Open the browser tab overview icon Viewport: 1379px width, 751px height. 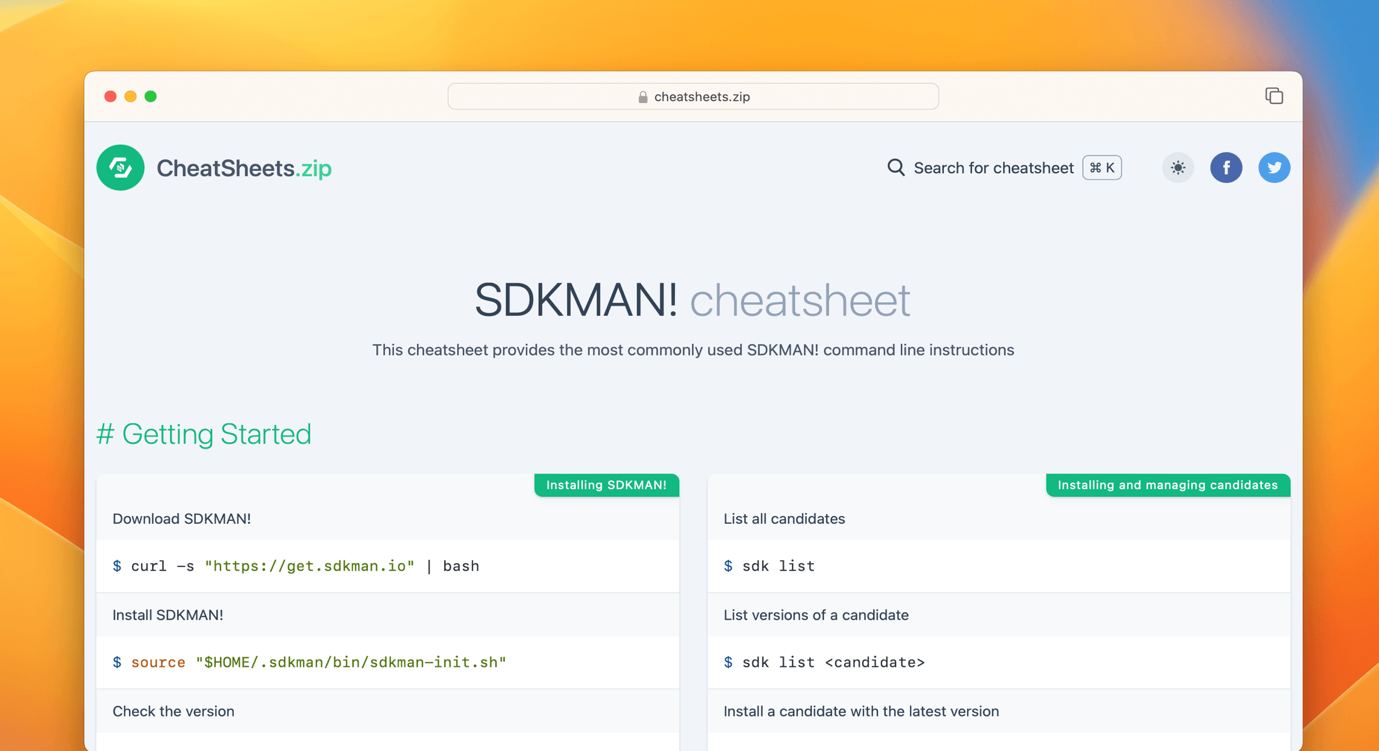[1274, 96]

* * *

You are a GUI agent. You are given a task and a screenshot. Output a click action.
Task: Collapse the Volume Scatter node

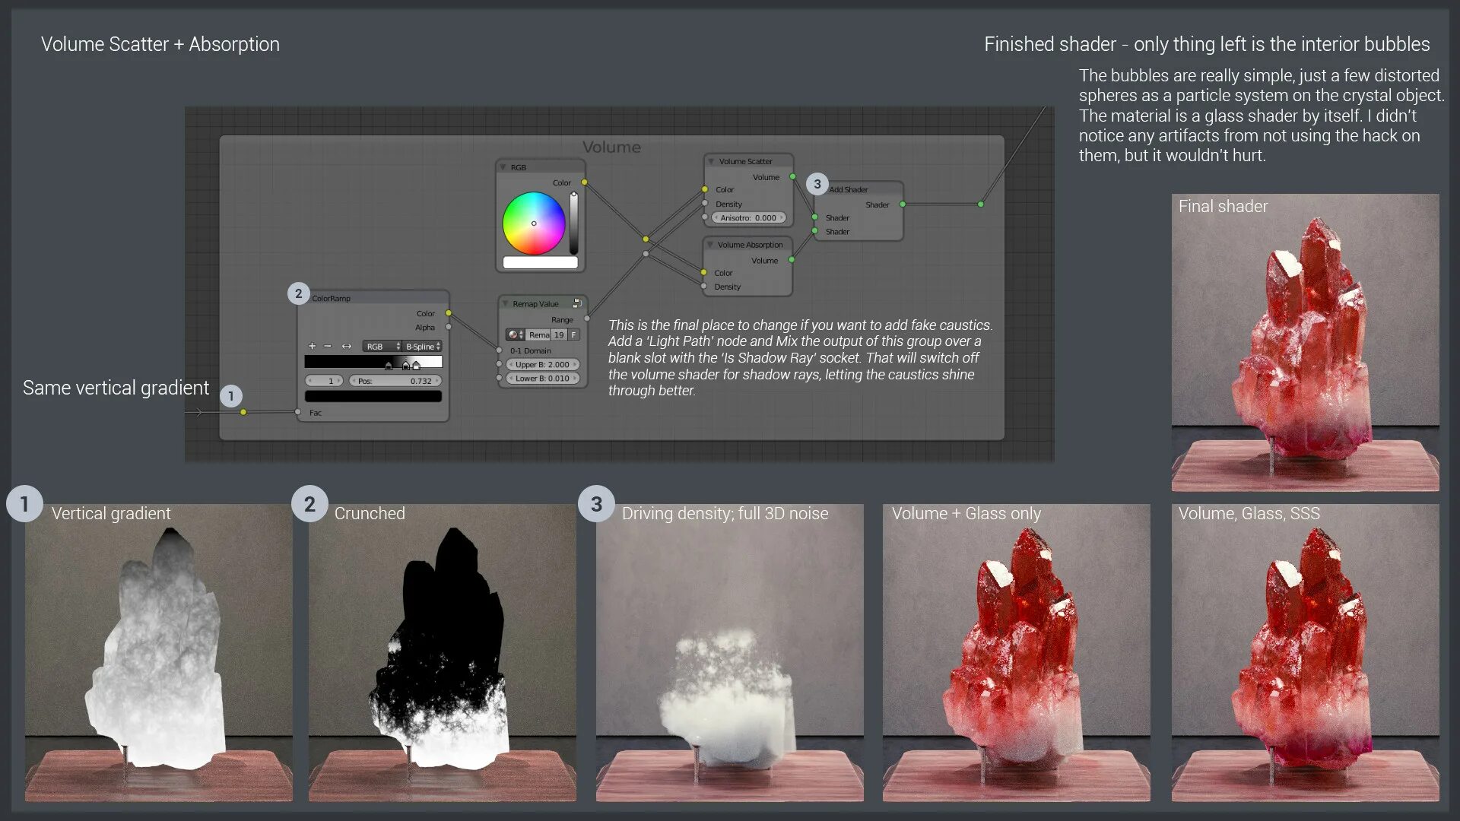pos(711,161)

==

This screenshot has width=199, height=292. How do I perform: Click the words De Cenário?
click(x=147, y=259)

__EXERCISE OBJECTIVE__
Arrange the text as a JSON list of strings, with one string per line and no blank lines. Begin at the line that contains "This screenshot has" and stop after the line that contains "click(x=147, y=259)".

__SOLUTION TO THIS EXERCISE__
[
  "This screenshot has width=199, height=292. How do I perform: Click the words De Cenário?",
  "click(x=147, y=259)"
]